Source data:
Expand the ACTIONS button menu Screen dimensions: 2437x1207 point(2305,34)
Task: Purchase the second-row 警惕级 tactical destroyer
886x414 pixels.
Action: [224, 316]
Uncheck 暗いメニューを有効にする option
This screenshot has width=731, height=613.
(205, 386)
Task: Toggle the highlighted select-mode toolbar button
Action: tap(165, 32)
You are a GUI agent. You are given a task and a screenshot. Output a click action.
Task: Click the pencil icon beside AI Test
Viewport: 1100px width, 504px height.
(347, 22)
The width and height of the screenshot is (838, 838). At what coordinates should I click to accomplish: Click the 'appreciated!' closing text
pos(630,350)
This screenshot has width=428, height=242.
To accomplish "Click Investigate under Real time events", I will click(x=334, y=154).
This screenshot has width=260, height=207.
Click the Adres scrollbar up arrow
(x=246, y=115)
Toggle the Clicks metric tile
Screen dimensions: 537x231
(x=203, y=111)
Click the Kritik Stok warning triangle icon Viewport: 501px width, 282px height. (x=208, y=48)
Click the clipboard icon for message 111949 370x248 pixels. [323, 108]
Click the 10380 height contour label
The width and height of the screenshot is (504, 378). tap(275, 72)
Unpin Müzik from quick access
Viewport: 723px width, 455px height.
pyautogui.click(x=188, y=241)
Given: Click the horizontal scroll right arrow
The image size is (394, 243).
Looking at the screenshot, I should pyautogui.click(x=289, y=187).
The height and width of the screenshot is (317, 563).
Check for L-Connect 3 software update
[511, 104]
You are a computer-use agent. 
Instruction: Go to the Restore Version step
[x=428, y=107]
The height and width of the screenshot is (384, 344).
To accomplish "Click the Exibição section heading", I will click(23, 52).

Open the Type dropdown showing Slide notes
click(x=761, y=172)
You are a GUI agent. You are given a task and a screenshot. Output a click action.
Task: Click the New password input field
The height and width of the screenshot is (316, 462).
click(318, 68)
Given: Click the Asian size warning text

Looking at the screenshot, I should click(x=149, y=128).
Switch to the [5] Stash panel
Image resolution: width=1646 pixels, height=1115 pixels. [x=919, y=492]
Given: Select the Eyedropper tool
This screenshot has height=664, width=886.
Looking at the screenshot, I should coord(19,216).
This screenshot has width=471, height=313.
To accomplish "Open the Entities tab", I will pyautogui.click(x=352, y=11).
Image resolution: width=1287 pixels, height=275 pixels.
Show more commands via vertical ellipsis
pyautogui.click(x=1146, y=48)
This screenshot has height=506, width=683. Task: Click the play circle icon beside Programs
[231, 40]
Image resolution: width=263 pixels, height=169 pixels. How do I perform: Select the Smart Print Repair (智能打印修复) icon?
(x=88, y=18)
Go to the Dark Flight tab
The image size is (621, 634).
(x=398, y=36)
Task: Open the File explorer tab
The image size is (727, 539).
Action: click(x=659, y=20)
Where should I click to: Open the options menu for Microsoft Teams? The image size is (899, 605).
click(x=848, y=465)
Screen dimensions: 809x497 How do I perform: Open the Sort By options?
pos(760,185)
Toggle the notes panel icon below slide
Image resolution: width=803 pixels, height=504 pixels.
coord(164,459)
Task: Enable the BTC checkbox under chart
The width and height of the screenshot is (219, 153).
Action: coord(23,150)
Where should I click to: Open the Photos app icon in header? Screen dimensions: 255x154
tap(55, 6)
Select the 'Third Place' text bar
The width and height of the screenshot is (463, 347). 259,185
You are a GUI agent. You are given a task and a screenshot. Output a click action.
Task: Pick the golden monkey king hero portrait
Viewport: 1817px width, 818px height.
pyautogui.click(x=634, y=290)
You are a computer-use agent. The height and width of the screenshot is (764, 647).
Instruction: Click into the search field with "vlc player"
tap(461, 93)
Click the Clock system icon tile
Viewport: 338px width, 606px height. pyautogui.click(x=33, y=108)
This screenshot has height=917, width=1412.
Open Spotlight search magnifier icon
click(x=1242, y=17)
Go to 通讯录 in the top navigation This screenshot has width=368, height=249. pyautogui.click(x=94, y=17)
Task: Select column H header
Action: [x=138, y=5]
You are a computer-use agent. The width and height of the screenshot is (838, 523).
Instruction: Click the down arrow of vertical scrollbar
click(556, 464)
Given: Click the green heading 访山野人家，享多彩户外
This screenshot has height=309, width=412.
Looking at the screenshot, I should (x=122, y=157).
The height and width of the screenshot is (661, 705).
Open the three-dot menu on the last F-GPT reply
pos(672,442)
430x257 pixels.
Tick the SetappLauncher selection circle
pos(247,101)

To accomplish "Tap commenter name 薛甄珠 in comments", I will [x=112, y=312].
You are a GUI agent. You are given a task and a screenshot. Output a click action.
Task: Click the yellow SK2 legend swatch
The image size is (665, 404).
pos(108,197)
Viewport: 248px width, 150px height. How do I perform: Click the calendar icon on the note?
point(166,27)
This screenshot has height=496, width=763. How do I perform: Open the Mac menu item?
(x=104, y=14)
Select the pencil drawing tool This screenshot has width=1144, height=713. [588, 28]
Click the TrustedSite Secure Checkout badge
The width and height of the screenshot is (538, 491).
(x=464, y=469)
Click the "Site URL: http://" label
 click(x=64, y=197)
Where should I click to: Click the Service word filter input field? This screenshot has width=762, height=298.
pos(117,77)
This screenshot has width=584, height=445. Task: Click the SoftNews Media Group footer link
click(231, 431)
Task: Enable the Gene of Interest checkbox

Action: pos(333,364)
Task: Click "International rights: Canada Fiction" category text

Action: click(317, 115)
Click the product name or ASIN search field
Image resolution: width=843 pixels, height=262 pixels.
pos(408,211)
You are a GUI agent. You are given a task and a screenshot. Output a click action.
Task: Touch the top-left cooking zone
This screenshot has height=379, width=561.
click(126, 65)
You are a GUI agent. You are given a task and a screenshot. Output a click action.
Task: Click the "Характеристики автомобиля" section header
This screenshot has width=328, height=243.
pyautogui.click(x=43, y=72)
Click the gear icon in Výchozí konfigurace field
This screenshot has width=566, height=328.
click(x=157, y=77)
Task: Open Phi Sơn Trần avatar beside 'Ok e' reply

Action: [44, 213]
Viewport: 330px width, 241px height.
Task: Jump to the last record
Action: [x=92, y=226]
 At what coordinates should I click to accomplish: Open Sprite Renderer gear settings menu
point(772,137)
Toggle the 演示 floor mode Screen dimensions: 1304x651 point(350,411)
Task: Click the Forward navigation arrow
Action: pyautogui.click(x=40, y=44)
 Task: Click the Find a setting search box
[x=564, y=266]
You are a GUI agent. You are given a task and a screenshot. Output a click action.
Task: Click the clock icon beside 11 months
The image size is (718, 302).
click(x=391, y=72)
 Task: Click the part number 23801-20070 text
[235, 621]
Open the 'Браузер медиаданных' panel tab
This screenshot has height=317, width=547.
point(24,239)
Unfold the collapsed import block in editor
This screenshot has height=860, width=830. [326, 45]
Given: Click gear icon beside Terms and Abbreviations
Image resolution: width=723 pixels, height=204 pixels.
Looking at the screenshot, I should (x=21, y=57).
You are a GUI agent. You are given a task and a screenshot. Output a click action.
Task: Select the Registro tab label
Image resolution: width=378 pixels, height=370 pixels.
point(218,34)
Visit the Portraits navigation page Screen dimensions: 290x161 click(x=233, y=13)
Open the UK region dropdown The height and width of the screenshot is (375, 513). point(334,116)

Your task:
Say how many lines in the entries above contain the string "heading", offering no other words.

Exercise solution:
2